[SHORT EXERCISE] Rewrite the passage of the essay on violence against women in Iraq between "Zahra Ali, Rutgers" and "victims are lacking.", inclusive, changing "shelters" to "refuges".

[EXTRACT TO READ]
■ ■ ■ ■ ■ ■ ■

This chapter is part of POMEPS Studies 35: Religion, Violence, and the State in Iraq. Download the full PDF here.
Zahra Ali, Rutgers University
Since 2008, the adoption of legislation tackling violence against women has constituted an important project for feminists in Iraq. No law sanctioning domestic violence exists in Arab Iraq (in contrast to Iraqi Kurdistan). Over the last decade, feminist activists have drafted several versions of a law in an attempt to submit it to vote in the Iraqi parliament in vain. The debate around the legalization of shelters for women victims of abuse has emerged several times since in Iraqi public and media discourse. Domestic and sexual violence is a common reality in a country torn by conflict and in which essential state services to protect the victims are lacking.
The most recent attempt to legalize shelters was launched after the Da‘esh invasion of Mosul and parts of northern Iraq in June 2014 when shocking images of Yazidi women enslaved by Da‘esh fighters spread through local and international media. Those horrifying images made the discourse around sexual violence and rape as a weapon of war central for global NGOs, UN programs in Iraq such as UN-Women and the UN Assistance Mission for Iraq (UNAMI), and the Iraqi state. The Iraqi government adopted an emergency plan to deal with the situation in 2015, which was to be implemented within one year. However, according to Bushra al-Aubadi and other feminist activists I interviewed in Baghdad in spring 2016 and spring 2017, it was never implemented by the Iraqi authorities.
In this essay, I explore recent feminist mobilization around the adoption of legislations sanctioning violence against women. The essay draws on my extensive fieldwork with both feminist and women’s groups in Iraq, as well as protest movements that spread across the country starting in 2015. I have followed the negotiations and discussions raised by this campaign within the Iraqi civil society networks, the meetings initiated by feminist activists with representatives of Shi‘a religious authorities in Najaf the maraje‘, as well as the debates within feminist groups. I will focus here on Arab Iraq and on the main actors of this campaign: the Iraqi Women Network (IWN), the Iraqi Al-Amal Association (Al-Amal), Baghdad Women’s Association (BWA), the Iraqi Women’s League (al-Rabita), the Organization of Women’s Freedom in Iraq (OWFI), and the Iraqi Women Journalist’s Forum (IWJF). All of these feminist networks and organizations develop different strategies and initiatives to support the drafting of a law tackling violence against women.

■ ■ ■ ■ ■ ■ ■

[INFORMATION PROVIDED]
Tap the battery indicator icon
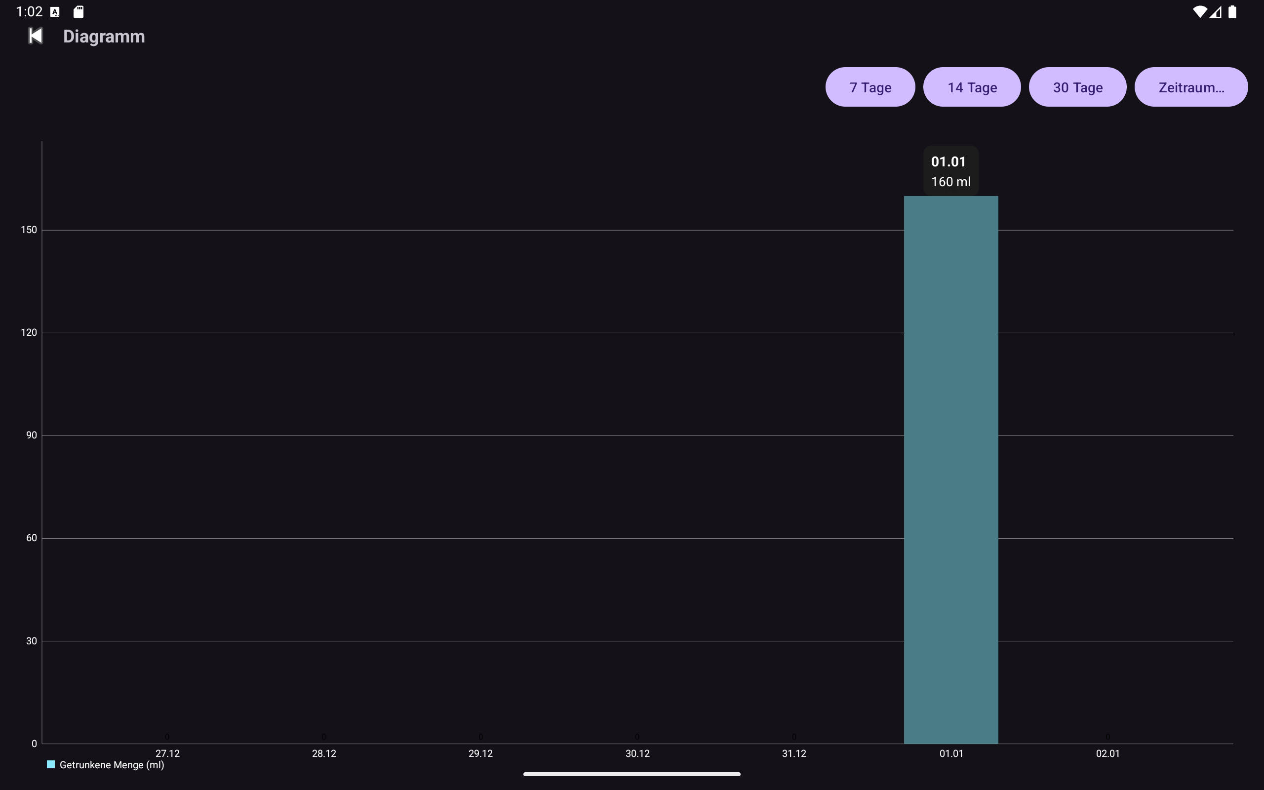The width and height of the screenshot is (1264, 790). click(1233, 11)
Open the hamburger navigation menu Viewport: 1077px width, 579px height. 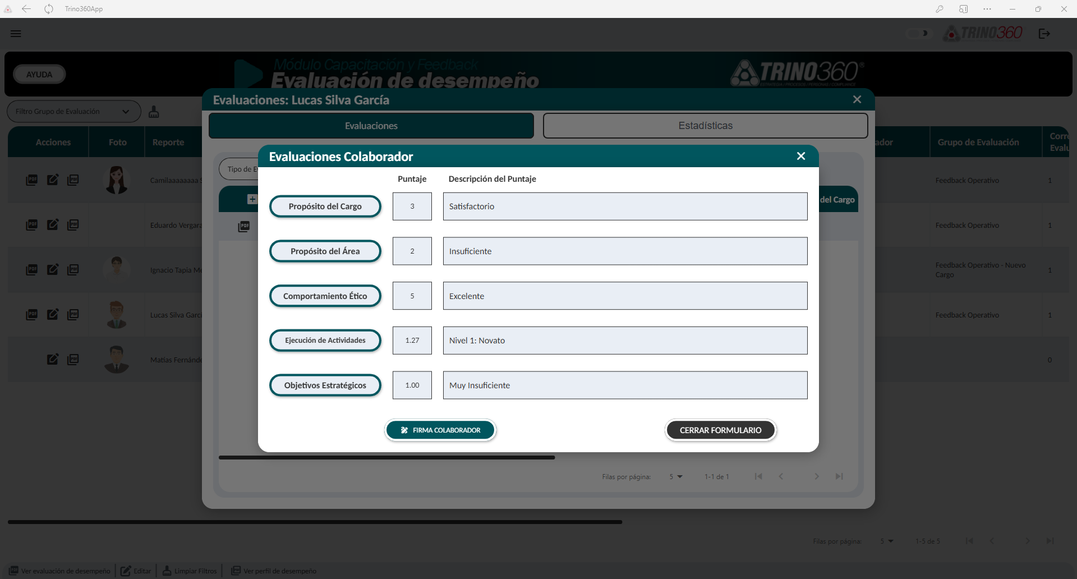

■ ■ ■ ■ ■ ■ ■

[EXERCISE RESPONSE]
Zahra Ali, Rutgers University
Since 2008, the adoption of legislation tackling violence against women has constituted an important project for feminists in Iraq. No law sanctioning domestic violence exists in Arab Iraq (in contrast to Iraqi Kurdistan). Over the last decade, feminist activists have drafted several versions of a law in an attempt to submit it to vote in the Iraqi parliament in vain. The debate around the legalization of refuges for women victims of abuse has emerged several times since in Iraqi public and media discourse. Domestic and sexual violence is a common reality in a country torn by conflict and in which essential state services to protect the victims are lacking.